Cooperation is a key word in determining the future energy security of European nations, particularly for those scattered across Central and Eastern Europe. While Russia steams ahead with its Nord Stream project, it has picked up a key ally in France’s GDF (Gaz de France) while the Visegrad nations (Czech Republic, Hungary, Bulgaria, Poland and Slovakia) seek to press forward in diversifying gas resources away from Russian-origin gas. In March these nations (and a handful of others including Austria, Bosnia and Herzegovina, Romania, Slovenia and Bulgaria) called for greater EU cohesion and structural funding for enhanced and diversified energy flow, primarily LNG through the Black Sea and Mediterranean. These movements, combined with Russian fears of a ‘gas glut’, lead this past month to a rethink of Russia’s own gas production development strategy. Already the huge Stockmann gas field project has been put at least on temporary hold, and, interestingly, Russia’s Gazprom inaugurated its first coal-bed methane plant this past month. Clearly movement is afoot in global gas markets, and one well worth watching—particularly for gas import dependent states.
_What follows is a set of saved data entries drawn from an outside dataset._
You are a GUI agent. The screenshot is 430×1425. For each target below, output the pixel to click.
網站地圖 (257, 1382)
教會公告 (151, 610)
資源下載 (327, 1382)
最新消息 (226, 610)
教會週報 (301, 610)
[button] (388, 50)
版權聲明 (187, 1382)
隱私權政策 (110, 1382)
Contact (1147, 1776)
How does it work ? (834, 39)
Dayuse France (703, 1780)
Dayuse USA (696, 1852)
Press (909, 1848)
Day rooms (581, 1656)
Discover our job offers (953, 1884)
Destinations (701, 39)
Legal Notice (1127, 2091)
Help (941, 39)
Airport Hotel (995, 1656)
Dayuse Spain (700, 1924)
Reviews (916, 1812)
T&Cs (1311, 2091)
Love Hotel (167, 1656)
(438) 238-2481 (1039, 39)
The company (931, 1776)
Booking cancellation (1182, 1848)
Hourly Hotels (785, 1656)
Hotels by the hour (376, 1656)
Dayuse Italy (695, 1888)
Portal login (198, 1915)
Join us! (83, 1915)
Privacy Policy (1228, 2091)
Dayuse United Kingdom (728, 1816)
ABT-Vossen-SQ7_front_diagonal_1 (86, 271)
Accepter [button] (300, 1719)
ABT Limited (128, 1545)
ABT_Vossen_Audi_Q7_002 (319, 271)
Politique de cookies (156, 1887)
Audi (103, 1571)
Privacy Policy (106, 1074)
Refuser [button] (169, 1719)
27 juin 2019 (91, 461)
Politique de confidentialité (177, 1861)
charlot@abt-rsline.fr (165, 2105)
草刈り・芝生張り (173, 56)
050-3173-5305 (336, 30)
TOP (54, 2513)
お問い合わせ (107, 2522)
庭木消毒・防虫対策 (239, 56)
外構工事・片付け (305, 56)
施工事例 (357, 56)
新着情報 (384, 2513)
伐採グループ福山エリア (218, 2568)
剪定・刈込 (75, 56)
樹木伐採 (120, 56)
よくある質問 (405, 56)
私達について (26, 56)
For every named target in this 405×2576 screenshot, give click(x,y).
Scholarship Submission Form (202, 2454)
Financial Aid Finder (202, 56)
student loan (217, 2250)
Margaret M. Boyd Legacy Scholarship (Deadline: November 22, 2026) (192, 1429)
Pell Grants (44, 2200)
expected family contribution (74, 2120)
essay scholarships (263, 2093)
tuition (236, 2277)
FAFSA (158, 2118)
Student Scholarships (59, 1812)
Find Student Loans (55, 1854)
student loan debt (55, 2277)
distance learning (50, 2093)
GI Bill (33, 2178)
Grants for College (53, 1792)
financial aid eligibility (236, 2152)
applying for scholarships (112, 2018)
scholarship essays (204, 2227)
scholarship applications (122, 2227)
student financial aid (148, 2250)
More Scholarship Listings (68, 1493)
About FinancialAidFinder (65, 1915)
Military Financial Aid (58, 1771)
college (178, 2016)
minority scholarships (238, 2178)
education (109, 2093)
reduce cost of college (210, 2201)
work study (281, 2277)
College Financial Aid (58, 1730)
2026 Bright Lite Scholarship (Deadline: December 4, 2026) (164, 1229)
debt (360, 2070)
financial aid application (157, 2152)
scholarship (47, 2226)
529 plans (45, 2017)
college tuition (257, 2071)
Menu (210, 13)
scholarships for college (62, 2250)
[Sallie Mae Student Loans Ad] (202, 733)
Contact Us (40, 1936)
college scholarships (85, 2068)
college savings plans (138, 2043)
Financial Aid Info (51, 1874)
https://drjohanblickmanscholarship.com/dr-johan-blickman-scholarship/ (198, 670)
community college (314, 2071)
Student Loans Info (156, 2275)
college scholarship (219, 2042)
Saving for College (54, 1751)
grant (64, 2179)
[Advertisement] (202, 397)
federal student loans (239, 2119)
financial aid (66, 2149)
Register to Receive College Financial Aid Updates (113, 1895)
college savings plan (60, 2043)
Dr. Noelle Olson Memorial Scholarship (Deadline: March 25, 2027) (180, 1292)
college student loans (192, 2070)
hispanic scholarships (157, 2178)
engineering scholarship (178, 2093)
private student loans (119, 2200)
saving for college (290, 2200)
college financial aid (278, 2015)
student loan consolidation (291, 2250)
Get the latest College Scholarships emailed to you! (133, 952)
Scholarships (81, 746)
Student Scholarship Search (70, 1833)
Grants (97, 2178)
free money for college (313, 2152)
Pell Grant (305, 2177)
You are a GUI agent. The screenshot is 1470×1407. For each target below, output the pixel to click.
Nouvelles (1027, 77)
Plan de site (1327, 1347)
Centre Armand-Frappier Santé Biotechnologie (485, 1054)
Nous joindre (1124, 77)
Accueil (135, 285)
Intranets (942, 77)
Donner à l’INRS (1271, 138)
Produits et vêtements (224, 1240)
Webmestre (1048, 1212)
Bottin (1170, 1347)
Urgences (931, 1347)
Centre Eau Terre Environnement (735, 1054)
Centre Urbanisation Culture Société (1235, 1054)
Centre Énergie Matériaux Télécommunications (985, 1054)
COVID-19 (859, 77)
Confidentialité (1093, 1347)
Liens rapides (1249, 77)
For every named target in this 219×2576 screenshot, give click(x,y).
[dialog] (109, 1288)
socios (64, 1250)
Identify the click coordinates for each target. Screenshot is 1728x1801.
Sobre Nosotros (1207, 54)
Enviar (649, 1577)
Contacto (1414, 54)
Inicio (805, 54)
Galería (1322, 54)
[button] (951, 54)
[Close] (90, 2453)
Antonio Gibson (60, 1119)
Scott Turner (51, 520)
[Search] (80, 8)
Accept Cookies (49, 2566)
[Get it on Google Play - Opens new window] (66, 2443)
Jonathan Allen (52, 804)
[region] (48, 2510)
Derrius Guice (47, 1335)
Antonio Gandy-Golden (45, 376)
Heading south from Russia through the CIS from Turkmenistan to Afghanistan and beyond are the potential implications of the construction and development of the Turkmen-Afghan-Pakistan-India (TAPI) pipeline. While the development of such a transnational pipeline would bring treasure to the government of Afghanistan as a major transit state for this gas pipeline, it has direct and immediate security implications for ISAF troops already stationed in the country. John Foster, a long-standing industry professional who has served with the World Bank, gives us his perspective on TAPI development and what it means for all the stakeholders.
Notwithstanding the geopolitics of energy, contributors Andreas Goldthau and Jan Martin Witte share their research, insight and perspective on how global energy markets, and in particular how the anemic producer-consumer dialogue, might be enhanced through governance mechanisms. In a wide ranging discussion, from the applicability of the methodology that underlies the WTO to financial market stabilization, the authors contend that while energy will remain political, a global governance approach towards problem resolution provides a new analytical perspective on viewing energy trade and resource development in a different, non zero-sum light.
Finally, tensions are heating up in the Britain's Falkland Islands with the arrival of an off-shore oil rig to explore for oil in off-shore Falklands’ waters. This has raised the ire of the Argentine government, which has called on the United Nation’s Secretary General and US Secretary of State Hilary Clinton to intervene. Whether the UK considers this a dispute is an altogether different question. What is increasingly clear is that where energy and politics mix there is no neat way to sort out the wheat from the chaff; understanding the energy security dilemmas of our time requires boring down into the details. This is what the JES is all about.